One: Define what ‘supporter’ means for your organisation. Someone who has given regularly for a number of years is different to an individual who has given once to a recent appeal. One is a supporter and the other is a prospect, and the way you communicate with them needs to differ. Use your team’s knowledge and insights to help create definitions across fundraising activities and segment supporters and prospects accordingly.

Two: Develop your coronavirus case for support. A case for support is a document that tells prospective donors what your organisation hopes to accomplish with their philanthropic gift.  It is more than likely in the current situation that this document needs updating. If you don’t have one, this is the perfect time to create one. Answer the following questions to create your case for support.

  • How is COVID-19 affecting your charity now and in two months' time?
  • What reduction have you seen in your staff and volunteer base?
  • What losses of income you have experienced?
  • What does your charity intend to do and how much money does it need?

Three: Get your fundraisers to adopt the right mindset. Don't let them take the stance of protecting supporters and stop making asks. If your case for support is compelling, supporters will want to give and it is your responsibility to give them that option. If you are facing financial hardship or on the brink of collapse, imagine explaining to your closest donors why you didn’t ask for their help. They would be livid, and rightly so. Let them decide – this is the very essence of providing a great supporter experience.

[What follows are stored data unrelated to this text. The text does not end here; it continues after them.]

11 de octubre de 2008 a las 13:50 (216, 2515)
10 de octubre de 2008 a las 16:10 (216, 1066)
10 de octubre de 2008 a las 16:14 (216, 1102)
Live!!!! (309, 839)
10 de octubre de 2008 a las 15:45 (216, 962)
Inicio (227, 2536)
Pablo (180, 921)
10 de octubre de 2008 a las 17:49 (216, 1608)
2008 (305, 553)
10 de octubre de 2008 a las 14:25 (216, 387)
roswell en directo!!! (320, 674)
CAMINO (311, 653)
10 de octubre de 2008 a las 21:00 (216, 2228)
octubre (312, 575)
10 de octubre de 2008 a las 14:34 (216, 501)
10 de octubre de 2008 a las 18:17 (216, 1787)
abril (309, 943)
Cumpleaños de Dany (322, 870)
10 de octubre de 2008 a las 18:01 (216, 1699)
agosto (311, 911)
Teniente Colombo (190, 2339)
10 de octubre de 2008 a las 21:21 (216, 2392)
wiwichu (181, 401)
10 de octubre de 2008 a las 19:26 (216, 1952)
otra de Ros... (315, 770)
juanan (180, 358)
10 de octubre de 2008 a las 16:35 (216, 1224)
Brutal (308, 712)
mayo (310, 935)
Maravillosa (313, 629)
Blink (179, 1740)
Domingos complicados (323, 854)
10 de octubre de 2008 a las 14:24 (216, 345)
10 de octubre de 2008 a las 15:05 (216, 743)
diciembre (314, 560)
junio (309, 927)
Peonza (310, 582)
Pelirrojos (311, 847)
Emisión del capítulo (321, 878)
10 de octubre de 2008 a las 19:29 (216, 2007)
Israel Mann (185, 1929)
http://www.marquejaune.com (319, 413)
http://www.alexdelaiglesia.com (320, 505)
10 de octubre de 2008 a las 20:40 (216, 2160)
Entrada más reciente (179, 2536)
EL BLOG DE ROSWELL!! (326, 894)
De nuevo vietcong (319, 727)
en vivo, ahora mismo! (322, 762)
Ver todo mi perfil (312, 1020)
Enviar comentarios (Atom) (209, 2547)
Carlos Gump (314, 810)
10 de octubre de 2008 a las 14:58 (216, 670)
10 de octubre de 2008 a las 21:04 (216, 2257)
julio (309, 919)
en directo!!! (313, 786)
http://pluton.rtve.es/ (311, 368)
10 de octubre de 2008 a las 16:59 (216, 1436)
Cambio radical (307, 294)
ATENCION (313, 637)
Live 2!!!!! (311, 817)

Four: If you’re going to make an ask, do so properly. When making an ask to your supporter it is important to do so thoughtfully. It really helps to think of your supporters as your friends.  The way we communicate with our friends tends to be more personalised and involve a greater level of effort and we should be applying the same principles to our supporters.

Can you pick up the phone to talk? This immediately shows that the potential gift is important to you and enables you to enter into a more engaging dialogue with your supporter. Can you write a tailored letter? Showing the supporter you know how generous they have been in the past and asking them to increase their gift during this difficult time will make them feel special. Whatever channel you choose, make sure the message is attentive and considerate to the person receiving it.

Five: Don’t always take; offer the supporter some value. Those you have classified as your supporters are really committed to your cause. It is more than likely that they want to continue to give to you during the pandemic but, of course, it may be the case that they can’t. Think of ways that you can support them during this crisis. Can you offer them a holiday from their regular gift? Can you keep them updated on how you’re responding but not make financial asks? Offer them value that doesn’t necessarily return a financial reward but will be remembered and when this is all over, they’ll be ready to restart their support.

So in summary, to help focus on supporter experience during this crisis, adopt these five principles:

  1. Define what ‘supporter’ means for your organisation. 
  2. Develop your coronavirus case for support.
  3. Get your fundraisers to adopt the right mindset.
  4. If you’re going to make an ask, do so properly.
  5. Don’t always take; offer the supporter some value.

And most importantly, remember, if you understand what your supporter is asking for, you will in turn receive what you need from them.

Ian O'Reilly


Ian O’Reilly is a funding consultant who is passionate about helping charities grow their income, focusing on fundraising strategy and improving the supporter experience. He combines an evidence-based approach with a growth mindset to help charities understand, grow and retain their audience to achieve their fundraising goals.